The man said, “I don’t know where we’re going. None of us have any idea. We know we’ll know it when we get there. I believe we are looking for our proper harbor. The spirit’s homeland, you know.” His smile was weak.
“I, I need to call someone,” Doug muttered, stepping backwards from the man.
“We’re spirits,” the man said. “Dead. Dead people running for safety. It hunts us, you see, that’s why we move in the fog. Always moving, running. No rest. It will find us.”

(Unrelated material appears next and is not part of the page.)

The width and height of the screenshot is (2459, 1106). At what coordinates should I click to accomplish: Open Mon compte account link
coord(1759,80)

“It?” said Doug, trying his phone but not taking his eyes off the man in the brown suit. The phone refused to cooperate and work.
“The thing, the creature. We don’t know what it is anymore than we know our destination. We do know it wants us. We…I have seen it devour its victims. I call it the Eater.” He met Doug’s gaze. “It eats us spirits. Us souls.”

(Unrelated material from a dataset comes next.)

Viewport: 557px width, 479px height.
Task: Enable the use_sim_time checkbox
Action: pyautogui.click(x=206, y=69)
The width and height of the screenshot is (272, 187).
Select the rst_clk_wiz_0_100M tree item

Doug said, “I’ve been drugged, haven’t I? This is….I’ve been drugged haven’t I?”
The man watched the shapes running. The fog had thickened.
“It’s the fog,” said Doug. He was sweating. “It’s a chemical spill, or, or, it’s a dirty bomb, but who would bomb this rat town?”
“Watch them,” said the man. “My candy store, it was sold after I died.” Someone ran by, a little girl, close to the glass doors. “Funny,” said the man, “even in death, I’m tired. I worked hard all those years.”
“I’m breaking down. It’s stress,” Doug said. “I worry too much, and this is what it’s causing.”
The man didn’t push the doors open, exactly. He put his hands to them, not touching them, and they opened.
“Where are you going?” Doug followed after him. He was hesitant to touch the doors and pushed one open with his body.
The man strode calmly among the running spirits, the souls. Doug stayed close to the store entrance. The screams and shouts were muffled, but the feeling of panic reverberated throughout the mist, the roiling drops of moisture.
The man was saying something, but Doug couldn’t discern it, couldn’t understand it. The fog, thought Doug. Then he thought, I’m insane, I’m tripping, somebody slipped me something.
The wanderers ran. Slowly their numbers dwindled. The last of them passed, the shapes in the fog were gone.
It was just the man and Doug, with his heart playing speed metal and his stomach doing flips.
The man in the brown suit was saying something again. Not to Doug. He was speaking into the fog. It sounded like humming to Doug’s ears, then electric sparks. Then silence. The buoys rang out on the waters. The man stood still.
Doug forced himself one step from the door. The cell phone was still glued in his fist so tight he thought sure it would break.
“Mister,” Doug could barely hear his own voice.
The man stood in the fog lit by the lights, bright as the field lights at the softball field. Doug made another step. It was quiet. Doug pushed mist away with a hand.
“Hey, mister.”
The man looked up.
A hand came down through the fog. Leather and scales, black nails sharpened to points. Huge, glistening.
Doug stepped back, fell. He crawled to the door, reaching for it blindly, eyes wide on the hand enveloping the man. Doug screamed, yelled, but couldn’t hear himself, his voice was gone, stolen by the white haze.
The hand closed around the man in the brown suit. It squeezed and lifted him. Up, and it was gone.
The fog converged where the man had been standing.
Doug was propped against the doors. He heard his heart, his breath. He was chilled with sweat.
His phone beeped and he nearly threw it. He stopped himself. He opened it.
A text message from Brea. love you.He replied: love you 2.